→ **EXERCISE**: The pictures are to be dropped, and the records below are to be restated word for word.

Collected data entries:

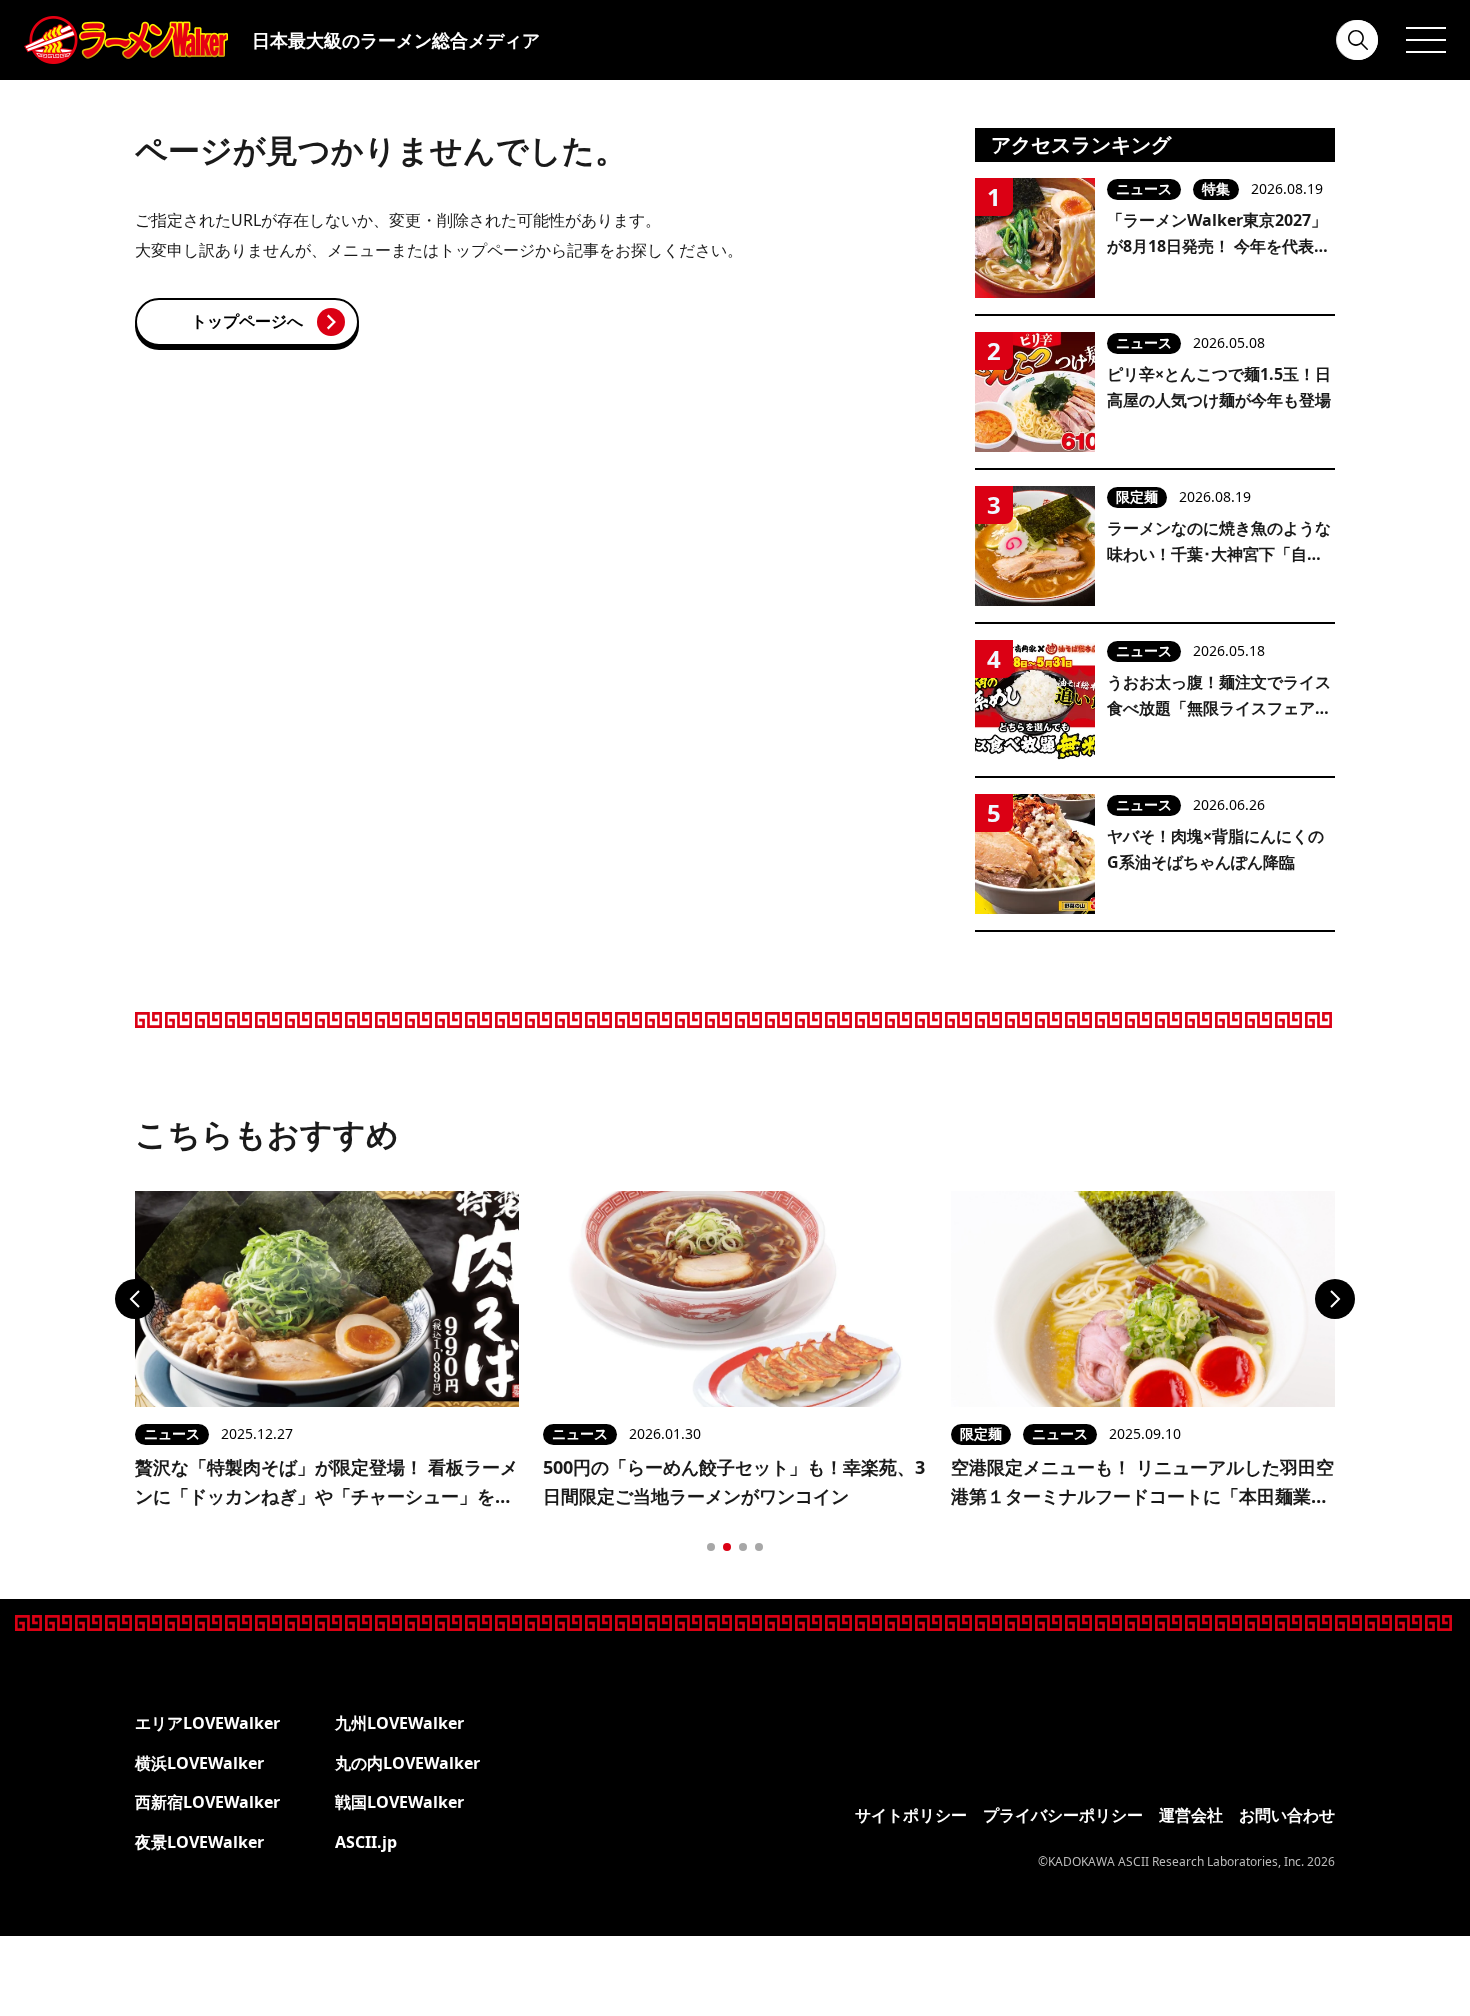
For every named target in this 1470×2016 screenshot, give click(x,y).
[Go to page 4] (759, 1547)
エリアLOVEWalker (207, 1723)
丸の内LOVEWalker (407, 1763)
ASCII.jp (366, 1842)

→ **EXERCISE OUTPUT**:
For every named target in this 1470×2016 screenshot, give click(x,y).
[Go to page 4] (759, 1547)
エリアLOVEWalker (207, 1723)
丸の内LOVEWalker (407, 1763)
ASCII.jp (366, 1842)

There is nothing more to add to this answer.